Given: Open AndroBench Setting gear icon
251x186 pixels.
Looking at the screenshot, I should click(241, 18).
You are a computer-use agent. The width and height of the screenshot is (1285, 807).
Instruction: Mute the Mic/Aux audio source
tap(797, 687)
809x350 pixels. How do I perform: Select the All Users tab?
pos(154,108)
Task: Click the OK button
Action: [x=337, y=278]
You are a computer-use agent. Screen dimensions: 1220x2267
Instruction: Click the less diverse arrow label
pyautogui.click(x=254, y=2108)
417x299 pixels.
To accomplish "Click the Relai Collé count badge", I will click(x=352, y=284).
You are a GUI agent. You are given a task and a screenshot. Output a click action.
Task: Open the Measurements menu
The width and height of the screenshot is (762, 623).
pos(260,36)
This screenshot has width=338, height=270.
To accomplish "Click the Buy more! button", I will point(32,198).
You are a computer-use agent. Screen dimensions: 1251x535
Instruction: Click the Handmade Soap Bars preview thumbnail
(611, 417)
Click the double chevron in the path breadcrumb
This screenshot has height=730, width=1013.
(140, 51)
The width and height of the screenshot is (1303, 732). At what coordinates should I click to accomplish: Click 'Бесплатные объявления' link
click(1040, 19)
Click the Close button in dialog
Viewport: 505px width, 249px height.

» **Assignment**: All the lines above should be written out once more, exactly.

» **Task solution**:
Given: Open AndroBench Setting gear icon
251x186 pixels.
Looking at the screenshot, I should click(241, 18).
You are a computer-use agent. The width and height of the screenshot is (1285, 807).
Instruction: Mute the Mic/Aux audio source
tap(797, 687)
809x350 pixels. How do I perform: Select the All Users tab?
pos(154,108)
Task: Click the OK button
Action: [x=337, y=278]
You are a computer-use agent. Screen dimensions: 1220x2267
Instruction: Click the less diverse arrow label
pyautogui.click(x=254, y=2108)
417x299 pixels.
To accomplish "Click the Relai Collé count badge", I will click(x=352, y=284).
You are a GUI agent. You are given a task and a screenshot. Output a click action.
Task: Open the Measurements menu
The width and height of the screenshot is (762, 623).
pos(260,36)
This screenshot has width=338, height=270.
To accomplish "Click the Buy more! button", I will point(32,198).
You are a computer-use agent. Screen dimensions: 1251x535
Instruction: Click the Handmade Soap Bars preview thumbnail
(611, 417)
Click the double chevron in the path breadcrumb
This screenshot has height=730, width=1013.
(140, 51)
The width and height of the screenshot is (1303, 732). At what coordinates should I click to accomplish: Click 'Бесплатные объявления' link
click(1040, 19)
Click the Close button in dialog
Viewport: 505px width, 249px height.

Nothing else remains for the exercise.